Seronegative spondylarthropathies (SpA) are group of diseases that often affect people in young adulthood causing variable degrees of disabilities and affecting significantly their quality of life.
Thus, early diagnosis is essential for a proper and timely treatment. MRI has shown promising achievements in early diagnosis. Furthermore, rheumatologists now have tumor necrosis factor (TNF)-α inhibitors; a more effective therapy; to influence the course of the disease.
The aim of this work was to review the published data about the spinal and sacroiliac joints changes in seronegative patients using MRI and plain radiography as well as emphasize the role of MRI in distinguishing between active and inactive disease and in determining whether these findings correlate with laboratory markers of clinical activity, disease duration, and degree of radiographic damage.
This study included 10 patients with seronegative spondyloarthropathy (SpA) fulfilling the European SpA Study Group Criteria ESSG.
The selected patients were subjected to full history, laboratory investigations, thorough clinical examination, plain radiography and MRI of the lumbo-sacral spines and sacroiliac joints.
The lumbosacral spine and sacroiliac joints were examined using Plain radiography and different MRI sequences. The lumbosacral spine was examined using only the sagittal plane while the sacroiliac joints were examined using both the coronal and axial oblique planes. It was found that the inflammatory changes were only detected using MRI and that chronic changes were equally detected by plain and MRI except for syndesmophytes that were better demonstrated in radiographs because of its higher spatial resolution.

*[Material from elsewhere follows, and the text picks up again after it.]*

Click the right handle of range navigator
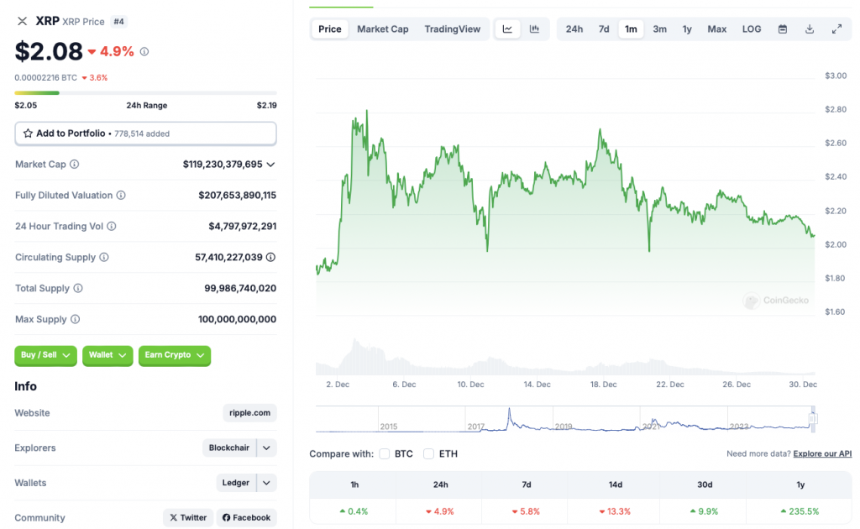This screenshot has height=529, width=860. coord(813,418)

From this study, we can clearly demonstrate that MRI is the best tool in diagnosing inflammatory changes in seronegative spondyloarthropathy patients whether early or on top of chronic changes, and hence directing the clinician for early treatment in cases where inflammatory changes are the sole finding or modifying the treatment in chronic patients where inflammation still exists. In addition, MRI detected chronic changes almost as equal as plain radiography
Owing to the high cost and low availability of MRI, this tool should not be used as a screening method for back pain, but, as a confirmatory method in symptomatic patients with normal plain radiography and patients with persistent symptoms inspite of treatment.